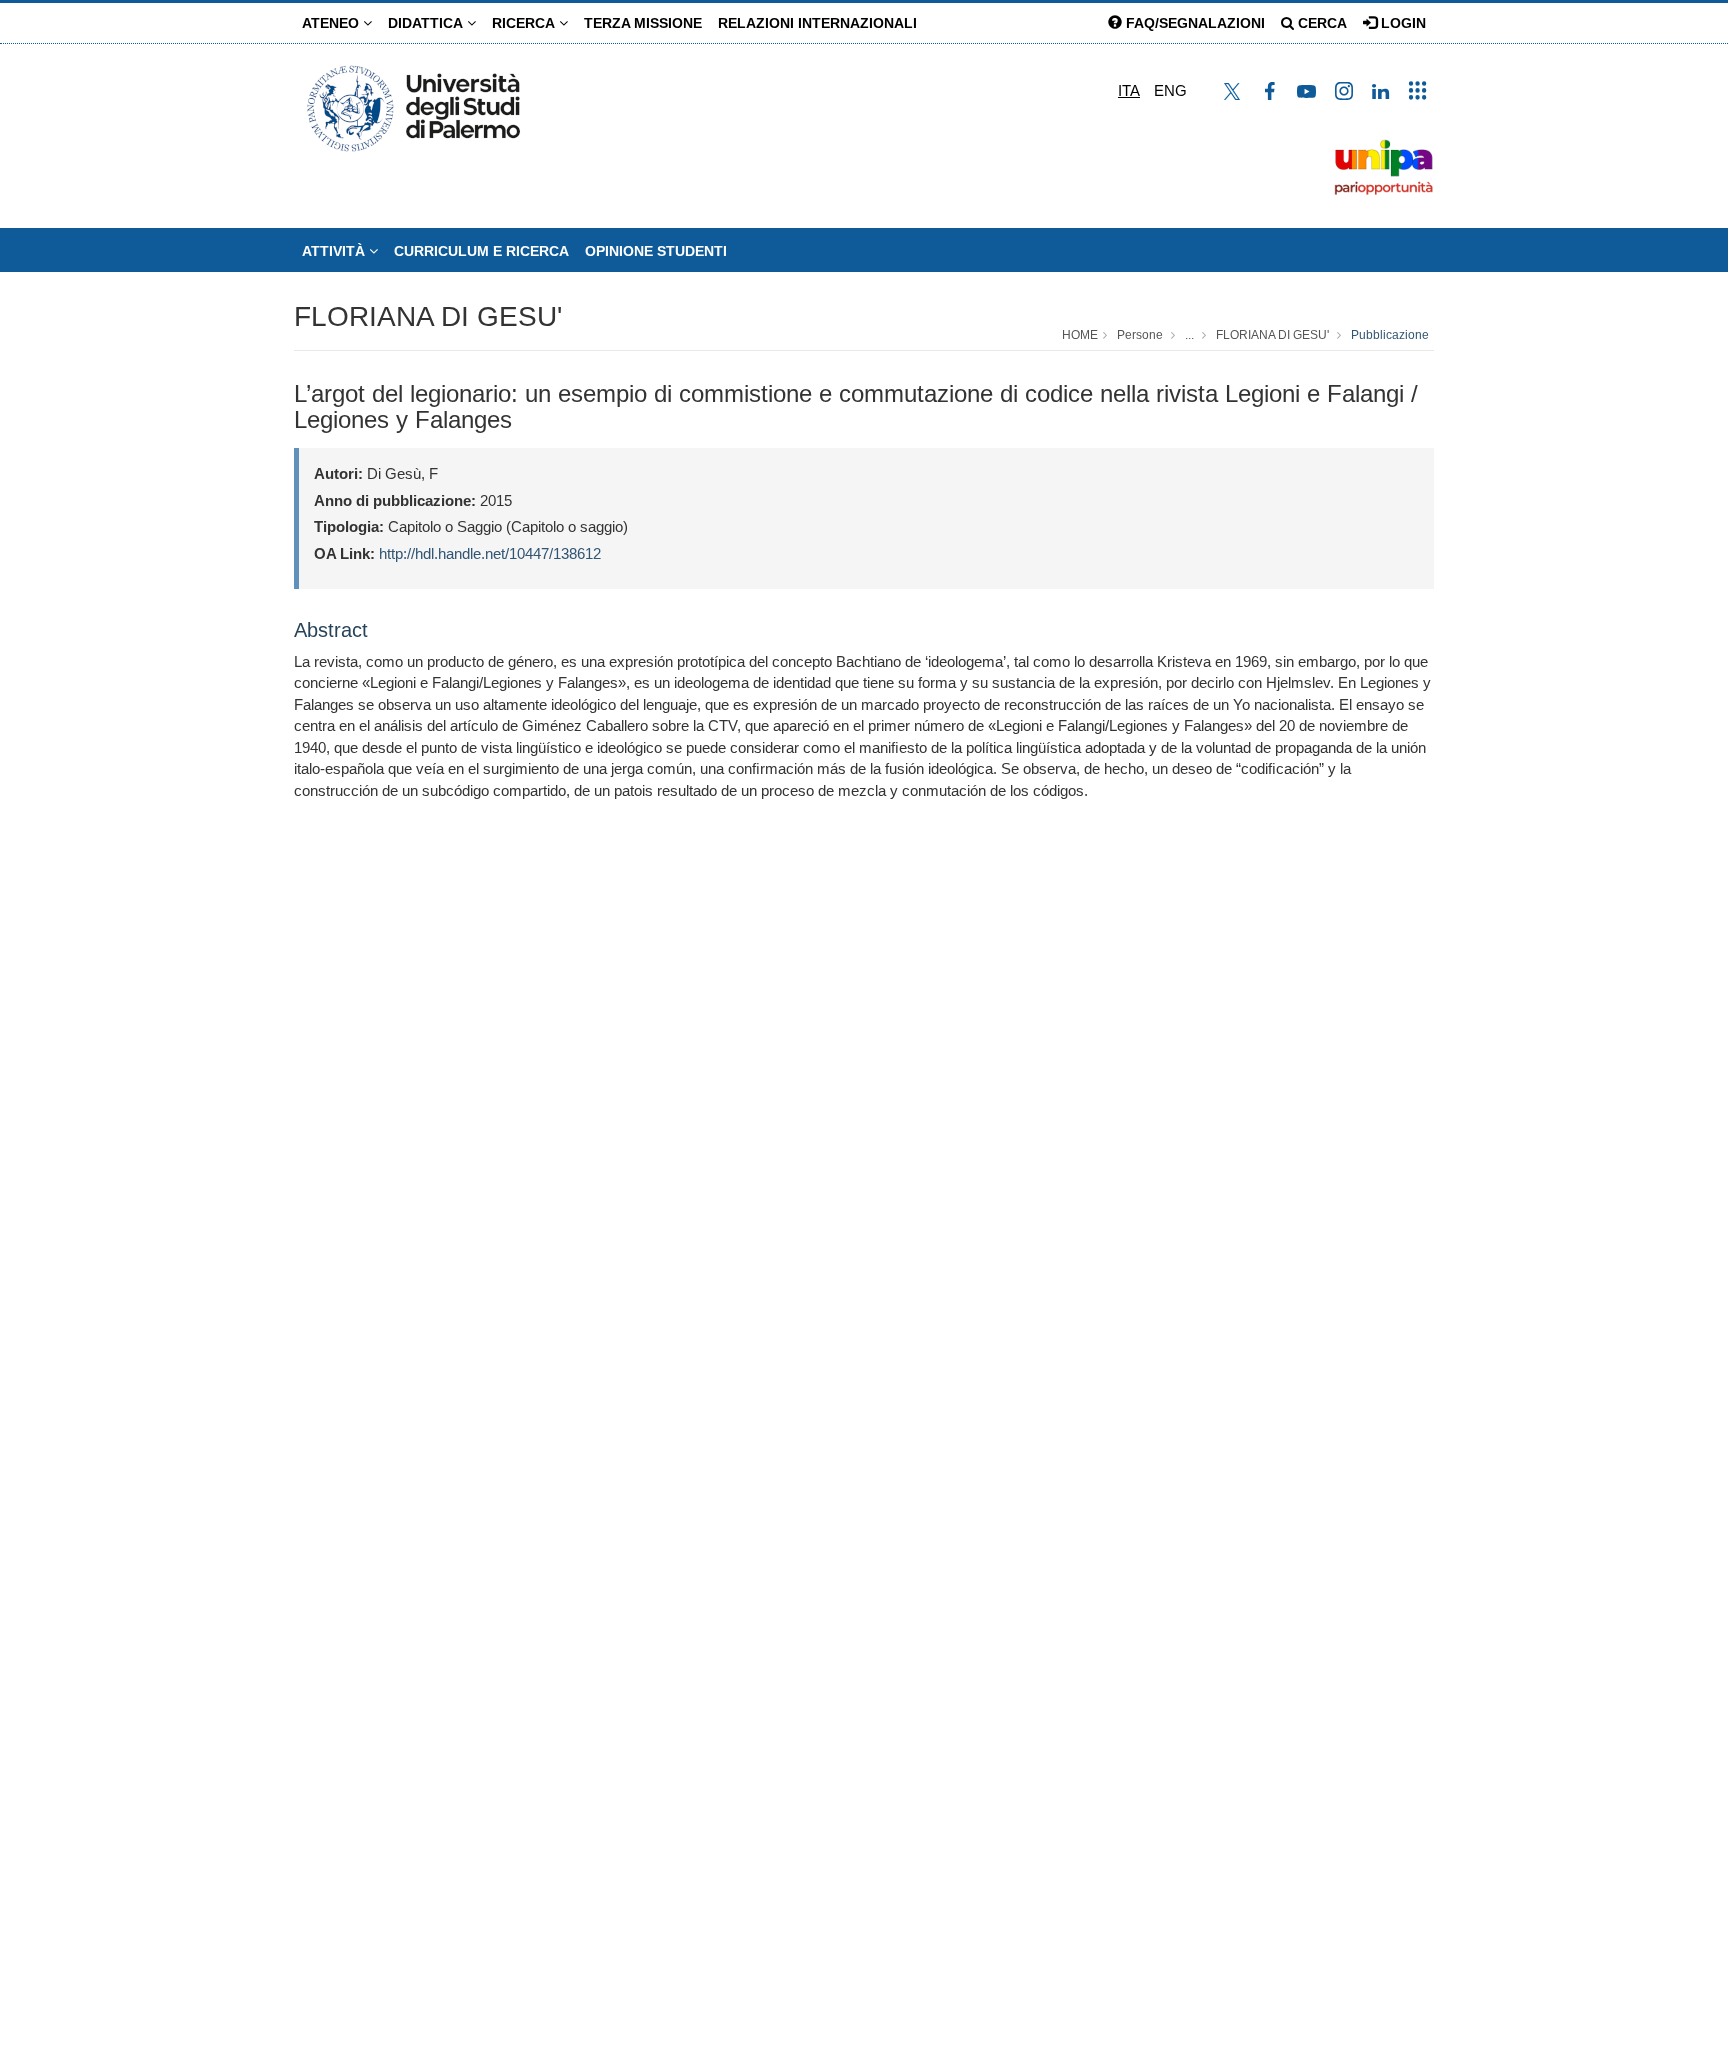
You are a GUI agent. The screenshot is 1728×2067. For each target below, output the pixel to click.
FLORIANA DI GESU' (428, 316)
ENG (1170, 90)
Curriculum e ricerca (481, 251)
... (1189, 335)
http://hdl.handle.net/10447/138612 (490, 553)
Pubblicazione (1390, 335)
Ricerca (525, 23)
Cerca (1320, 23)
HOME (1080, 335)
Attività (335, 251)
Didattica (427, 23)
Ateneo (332, 23)
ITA (1129, 90)
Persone (1140, 335)
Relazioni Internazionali (817, 23)
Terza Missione (643, 23)
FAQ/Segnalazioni (1193, 23)
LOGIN (1401, 23)
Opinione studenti (656, 251)
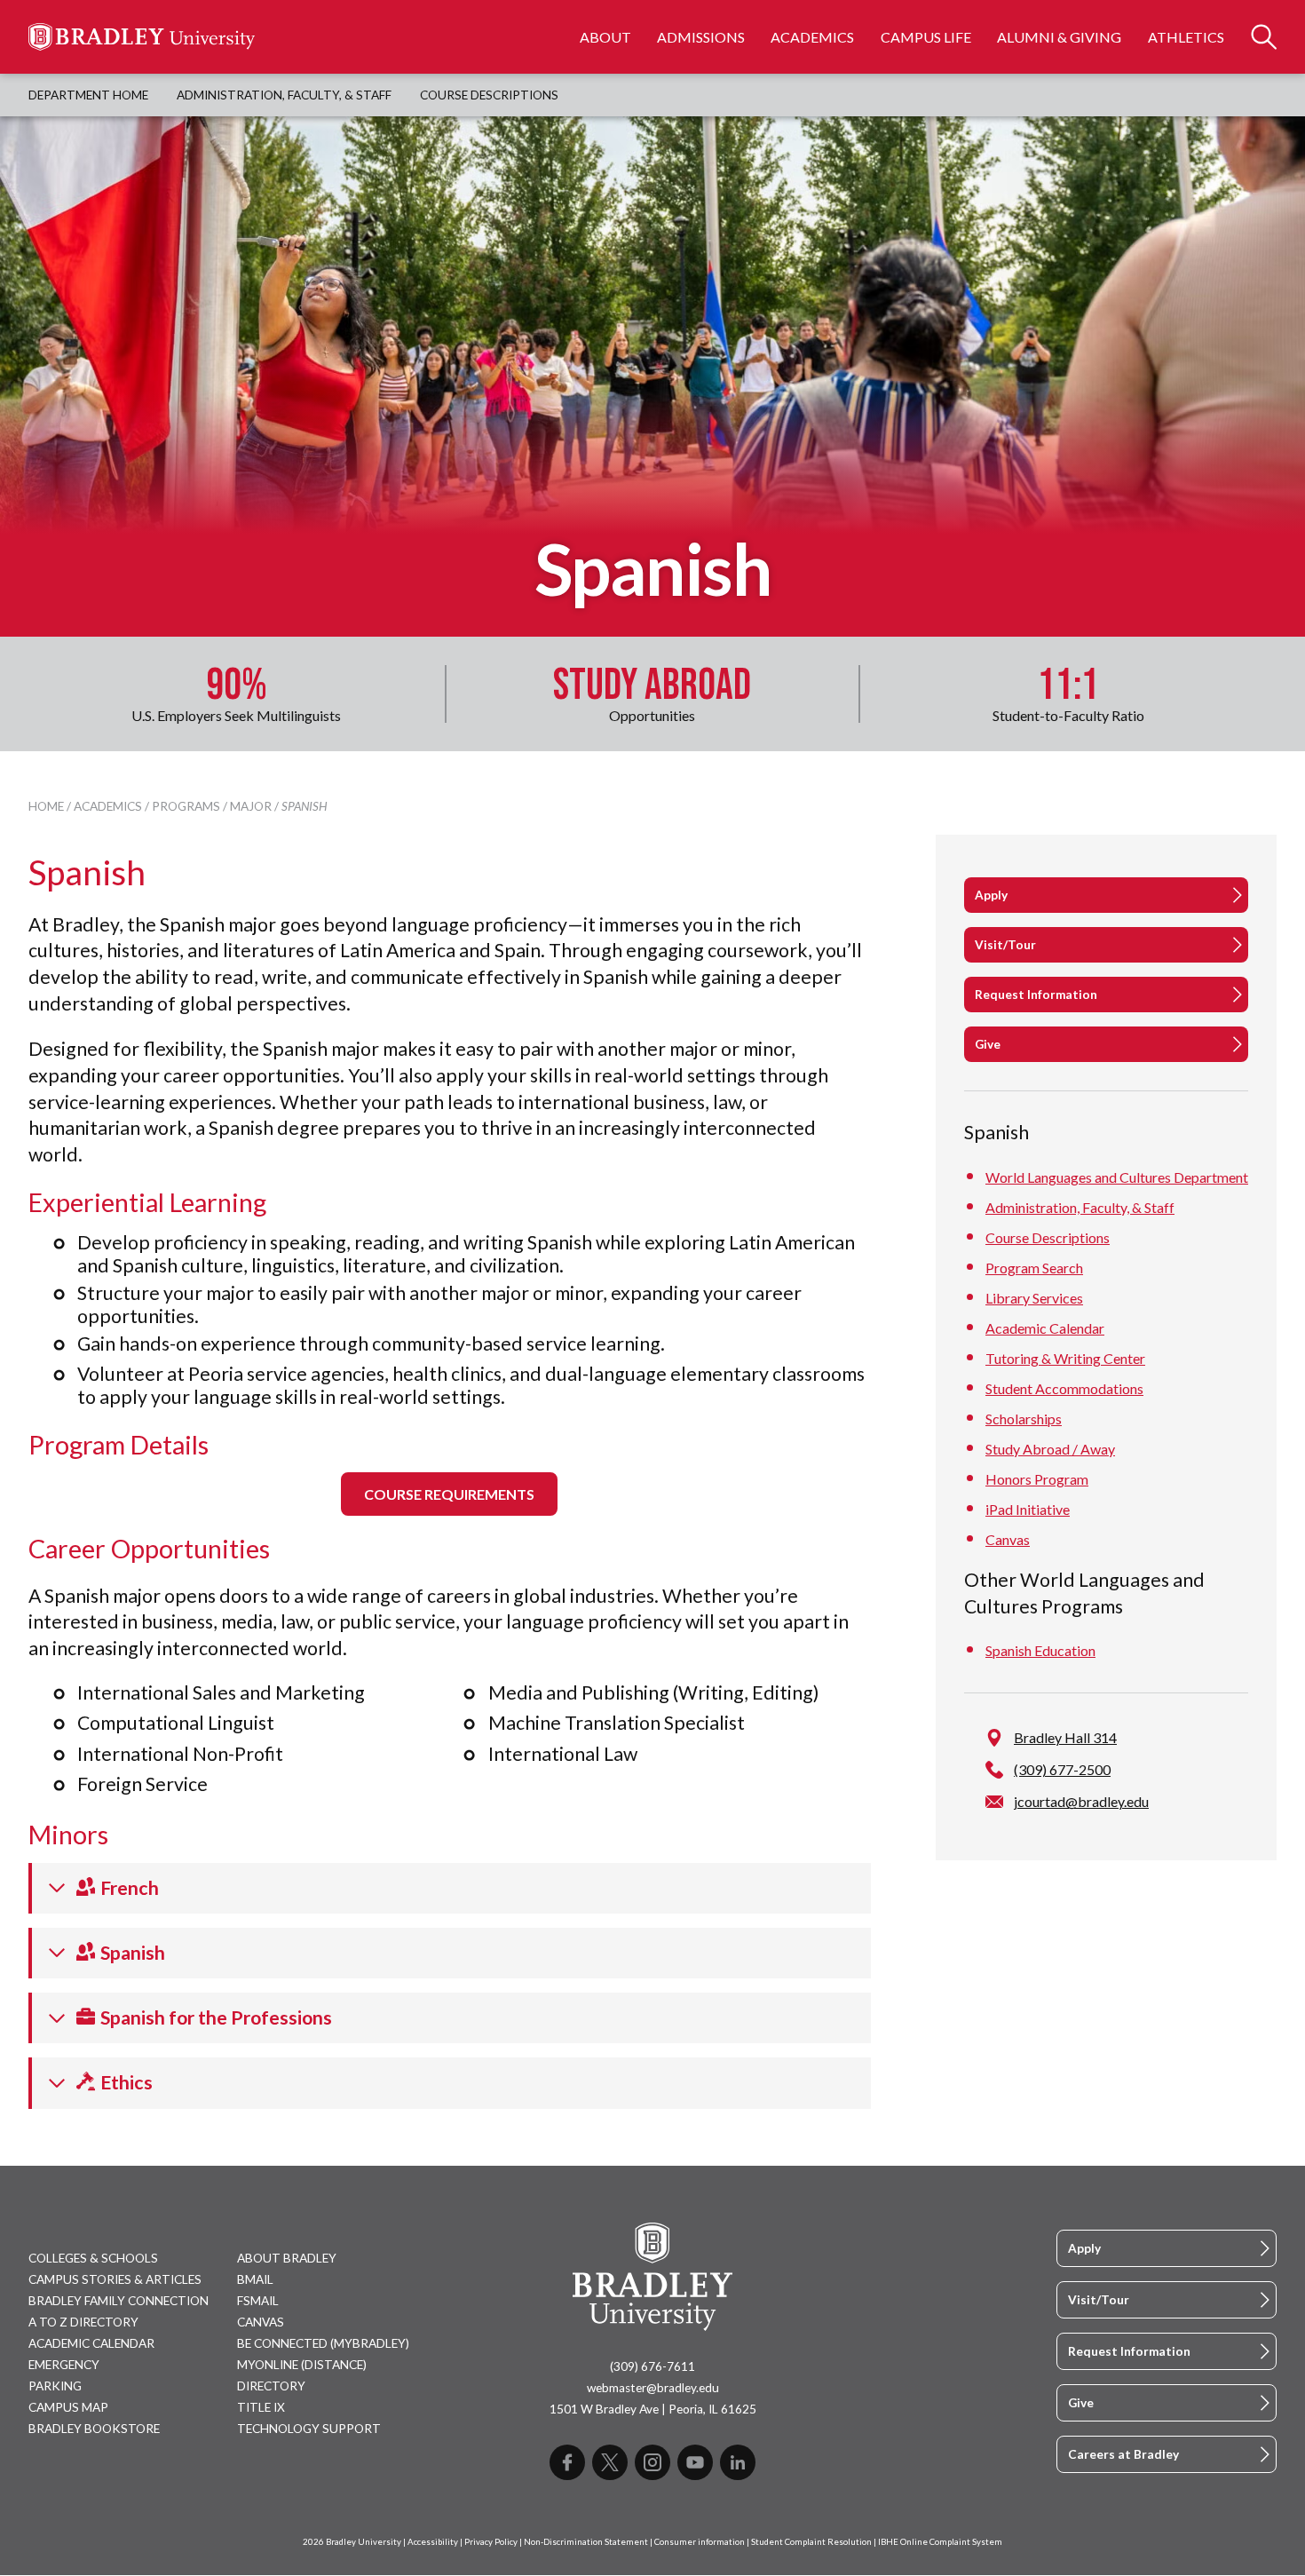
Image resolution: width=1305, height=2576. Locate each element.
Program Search (1034, 1267)
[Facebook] (567, 2462)
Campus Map (68, 2407)
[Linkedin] (737, 2462)
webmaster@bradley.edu (653, 2388)
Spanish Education (1040, 1650)
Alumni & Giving (1059, 36)
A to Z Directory (83, 2322)
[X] (610, 2462)
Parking (55, 2386)
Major (251, 806)
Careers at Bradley (1123, 2454)
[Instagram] (652, 2462)
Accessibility (432, 2542)
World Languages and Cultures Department (1116, 1177)
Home (46, 806)
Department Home (88, 95)
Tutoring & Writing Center (1065, 1358)
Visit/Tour (1005, 945)
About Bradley (286, 2258)
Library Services (1034, 1297)
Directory (271, 2386)
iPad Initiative (1027, 1509)
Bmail (255, 2279)
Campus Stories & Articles (115, 2279)
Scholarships (1023, 1418)
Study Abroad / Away (1050, 1448)
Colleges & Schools (93, 2258)
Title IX (261, 2407)
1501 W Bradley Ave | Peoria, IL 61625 (653, 2409)
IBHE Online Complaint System (940, 2542)
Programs (186, 806)
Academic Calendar (1044, 1328)
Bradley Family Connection (118, 2301)
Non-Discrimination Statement (586, 2542)
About (605, 36)
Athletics (1186, 36)
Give (987, 1044)
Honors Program (1036, 1478)
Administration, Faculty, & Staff (284, 95)
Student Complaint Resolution (811, 2542)
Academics (812, 36)
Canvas (1007, 1539)
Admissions (701, 36)
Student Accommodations (1064, 1388)
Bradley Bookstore (94, 2428)
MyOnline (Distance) (302, 2365)
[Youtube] (695, 2462)
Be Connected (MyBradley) (323, 2343)
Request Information (1036, 994)
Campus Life (926, 36)
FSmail (258, 2301)
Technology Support (309, 2428)
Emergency (63, 2365)
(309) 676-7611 (652, 2366)
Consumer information (699, 2542)
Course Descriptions (489, 95)
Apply (991, 895)
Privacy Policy (491, 2542)
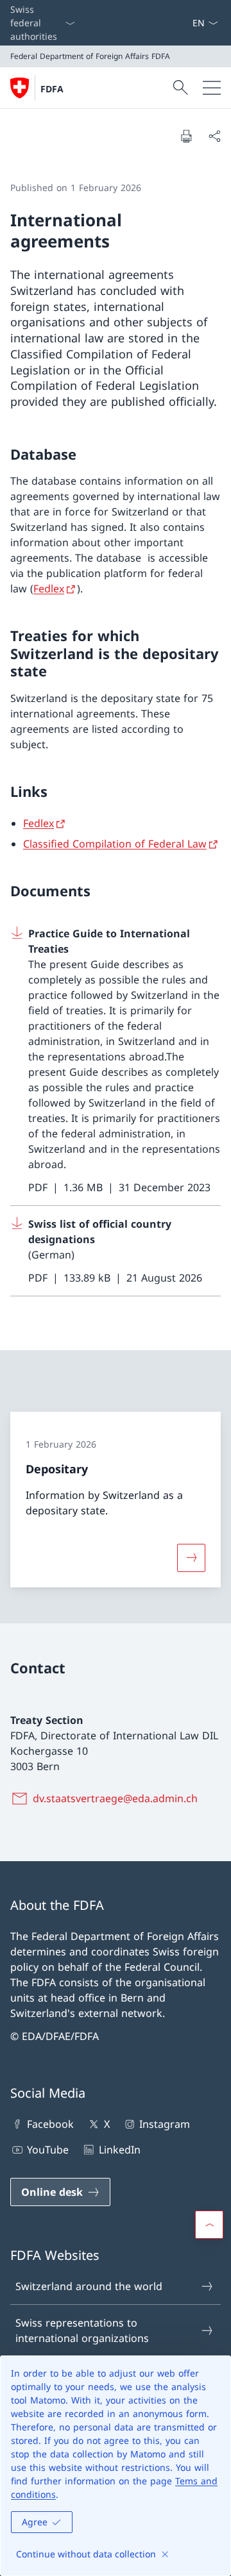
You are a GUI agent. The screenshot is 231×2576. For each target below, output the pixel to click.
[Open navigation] (212, 88)
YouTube (48, 2150)
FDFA (52, 89)
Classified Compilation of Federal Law (115, 844)
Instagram (164, 2124)
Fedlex (48, 588)
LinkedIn (119, 2150)
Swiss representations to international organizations (82, 2330)
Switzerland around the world (88, 2286)
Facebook (50, 2124)
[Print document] (186, 136)
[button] (209, 2225)
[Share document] (214, 136)
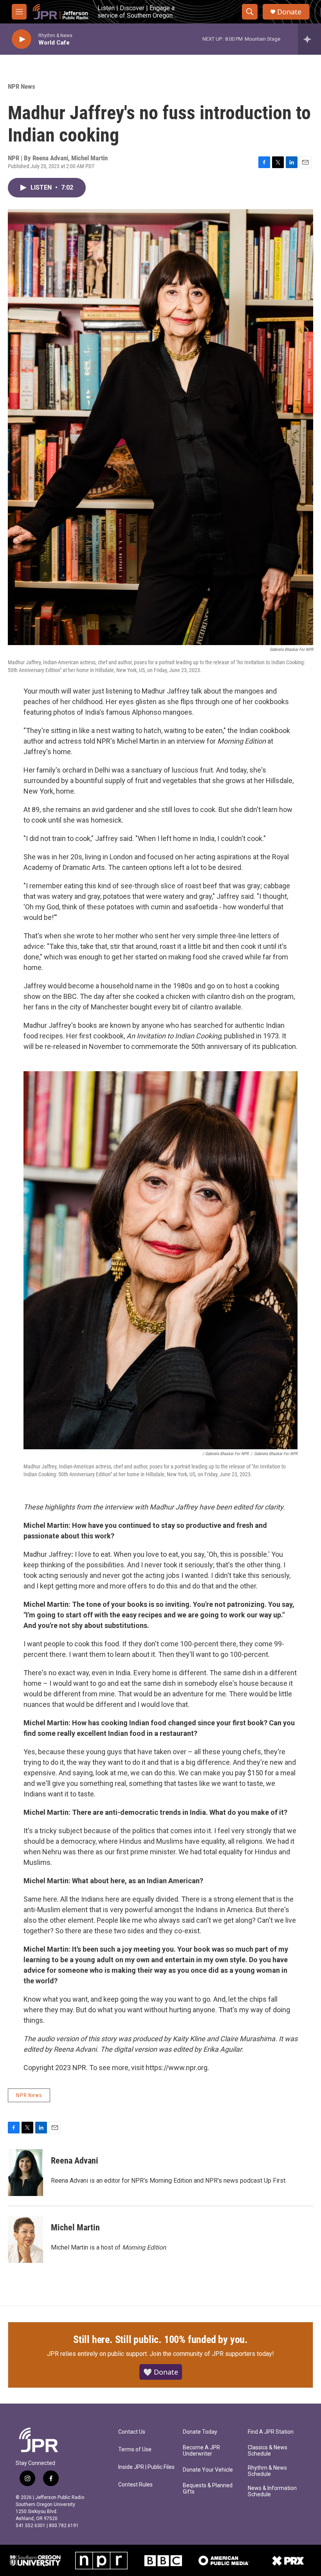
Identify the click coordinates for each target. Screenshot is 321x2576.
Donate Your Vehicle (208, 2470)
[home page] (51, 2439)
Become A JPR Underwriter (201, 2451)
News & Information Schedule (272, 2491)
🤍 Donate (160, 2372)
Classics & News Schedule (267, 2451)
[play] (21, 39)
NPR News (21, 86)
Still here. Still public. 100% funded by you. (160, 2339)
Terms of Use (134, 2449)
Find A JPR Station (271, 2432)
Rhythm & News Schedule (267, 2471)
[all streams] (309, 39)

===============

Please set down exactly the lines from the one holding "[Youtube] (695, 2462)" through the last line of the entries, both ends included, and skip pictures.

== OUTPUT OF THE TASK ==
[Youtube] (695, 2462)
Be Connected (MyBradley) (323, 2343)
Request Information (1036, 994)
Campus Life (926, 36)
FSmail (258, 2301)
Technology Support (309, 2428)
Emergency (63, 2365)
(309) 676-7611 (652, 2366)
Consumer information (699, 2542)
Course Descriptions (489, 95)
Apply (991, 895)
Privacy Policy (491, 2542)
You are a GUI agent. The screenshot is 231×2576. For each target below, output the pixel to click.
[Open navigation] (212, 88)
YouTube (48, 2150)
FDFA (52, 89)
Classified Compilation of Federal Law (115, 844)
Instagram (164, 2124)
Fedlex (48, 588)
LinkedIn (119, 2150)
Swiss representations to international organizations (82, 2330)
Switzerland around the world (88, 2286)
Facebook (50, 2124)
[Print document] (186, 136)
[button] (209, 2225)
[Share document] (214, 136)
Identify the click coordinates for each target. Screenshot is 321x2576.
Donate Your Vehicle (208, 2470)
[home page] (51, 2439)
Become A JPR Underwriter (201, 2451)
News & Information Schedule (272, 2491)
🤍 Donate (160, 2372)
Classics & News Schedule (267, 2451)
[play] (21, 39)
NPR News (21, 86)
Still here. Still public. 100% funded by you. (160, 2339)
Terms of Use (134, 2449)
Find A JPR Station (271, 2432)
Rhythm & News Schedule (267, 2471)
[all streams] (309, 39)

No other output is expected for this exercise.